На следующее утро мы погрузились на пароход, дабы совершить не менее классическое, нежели Rheinfahrt, плавание по озеру Четырех кантонов. Любуясь постоянно меняющимися контурами и массами крутых лесистых гор и приставая то к одному, то к другому берегу, мы дошли до того места, где озеро делает крутой поворот на юг, и здесь высадились в Бруннене с тем, чтобы уже на поезде достичь перевала Сен-Готарда.
Gotthardbahn, открытый в 1882 г., продолжал еще быть сенсационным, непревзойденным чудом инженерной отваги. Об этом пути, об его винтовых тоннелях, об его вьющемся по самому краю страшных обрывов полотне я уже слыхал от многих наших знакомых, и особенно любил обо всем этом распространяться на уроках географии Карл Иванович Май, приносивший даже в класс для иллюстрации своего рассказа специальные путеводители и карты. И вот то, что, шамкая и сморкаясь, вещал наш чудный старичок, скользило теперь перед нашими глазами. Все было точно так, но и бесконечно еще более удивительно, прекрасно и грандиозно. Поезд несся, как угорелый, сначала вдоль синеющего озера Вильгельма Телля, а затем все выше, выше, нисколько не замедляя хода даже при самых крутых поворотах. Всего замечательнее было увидать в три приема ту же церковку деревушки Вассен, появляющуюся сначала высоко над головами, затем вровень с нами и, наконец, еще раз — оказавшуюся под ногами. И наконец поезд уперся в самую громаду Сен-Готарда, и рельсы привели нас к черной дыре его знаменитого тоннеля. Однако мы отказались в такой ясный радужный осенний день зарыться, как черви, в эту ночь, а решили, по совету, полученному еще в Висбадене, высадиться на последней станции перед тоннелем, там переночевать и наутро совершить перевал тем же путем, каким его совершали наши деды. Им же шли суворовские войска.

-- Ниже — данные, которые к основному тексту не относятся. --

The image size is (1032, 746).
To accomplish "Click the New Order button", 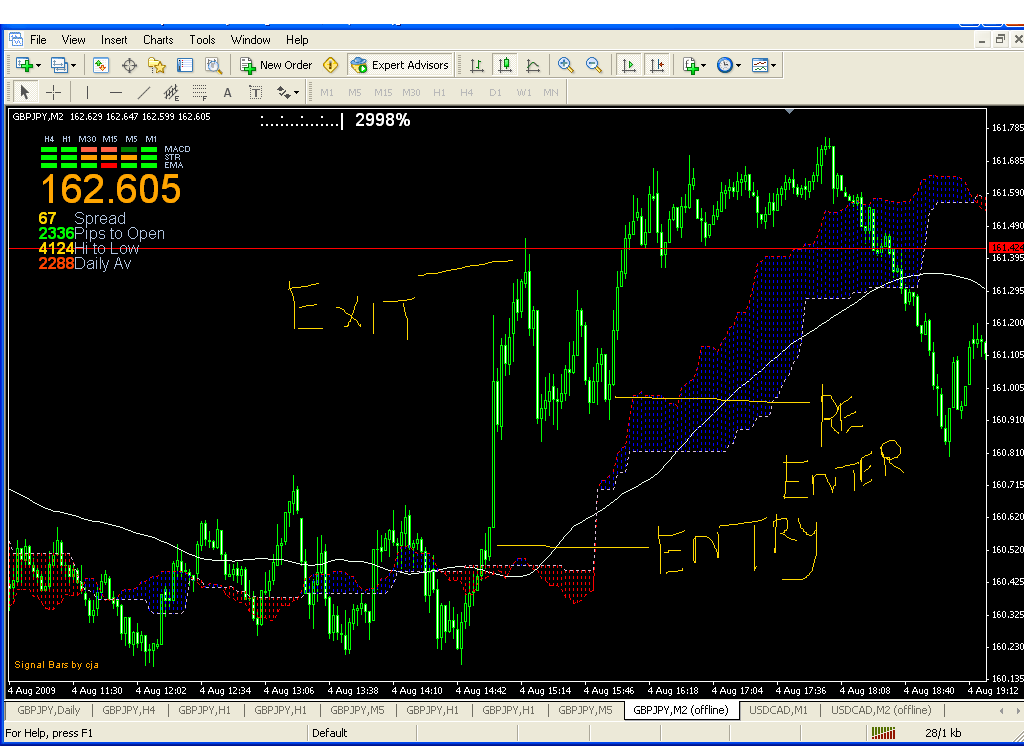I will [x=276, y=65].
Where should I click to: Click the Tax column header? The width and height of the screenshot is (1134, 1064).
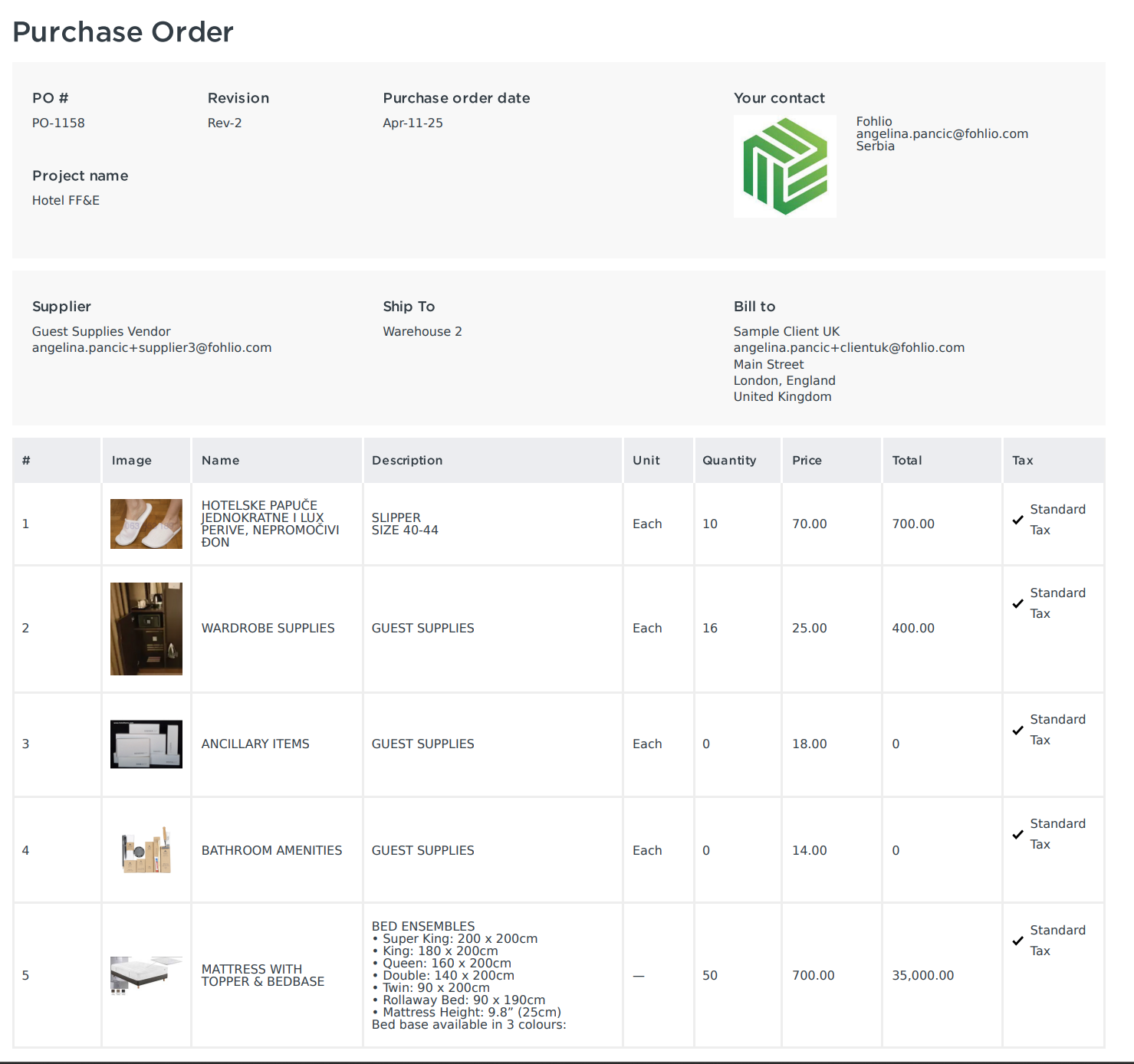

Теперь Гёшенен превратился в значительный туристский центр, в место зимнего спорта и рискованных восхождений. Теперь и вокзал его вырос в соответствующую величину: при нем образцовый буфет, а в поселке несколько комфортабельных гостиниц. Но иначе было в 1894 г. Станция была самая захолустная, а в смысле отелей имелся всего один очень неказистый деревянный домик. Оказались мы в нем единственными постояльцами, и это было очень неуютно, тем более, что бородач-хозяин имел совсем неприветливый вид, а единственная прислужница, безобразная и грязная с виду, ничего не понимала из того, что мы ей говорили на правильном немецком языке. Но что за вид открылся перед моими глазами, когда в отведенной нам комнате я открыл ставни! Прямо насупротив росла к небу и упиралась в его темную синеву гора. Внизу она уже была покрыта темной тенью, но выше все еще сияла на солнце разнообразными бурыми, зелеными, черновато-синими, золотисто-коричневыми и розовыми оттенками. Это было до того восхитительно, до того грандиозно и сурово, до того вовсе не похоже на традиционные и всегда слащавые изображения швейцарских пейзажей, что я тотчас же вытащил альбом и ящик с красками и стал набрасывать то, что было перед глазами. Картина эта была к тому же до того ясна, до того сияла каждая краска, так отчетливо, один колер “относился” к другому, что казалось, перенести все это на бумагу не представит ни малейшей трудности: “Природа сама все показывала”. Но до чего я ошибался. Как сказалась именно в данном случае моя неопытность!.. Вместо того, чтобы искать общее, я сразу занялся совершенно второстепенными деталями. А тут-то и тень стала подыматься по горе и, в зависимости от нее, краски стали меркнуть целыми зонами. В совершенном отчаянии я оставил едва начатую работу. И все же этот этюд я затем хранил среди наиболее для меня важных. Он, как-никак, означал известный этап в моем изучении натуры. Проученный и “обиженный”, я с этого раза, не теряя необходимую для художника отвагу, все же был осмотрительнее и стал добиваться того, чтобы моя работа была более планомерной.
Ночь, проведенная в этой харчевне, после очень скудного ужина, осталась в нашей памяти, как одна из самых жестоких. Вот когда мы на себе испытали пытку замерзания! Печурка в общей, но совершенно пустой столовой, которую затопила служанка, только шипела, пыхтела и крякала, но жару не давала. Катастрофический же характер приобрело наше положение, когда мы поднялись к себе в номер и улеглись в сырые жесткие простыни. Несмотря на хозяйские одеяла и перины, несмотря на наши пледы и фуфайки, несмотря на то, что мы тесно прижались друг к другу, мы дрожали от стужи, и зуб на зуб не попадал. Немудрено, что с этой ночи слово Гёшенен приобрело для нас особый смысл, означающий нестерпимый холод. Надо только удивляться, как мы тогда не захворали, как выжили.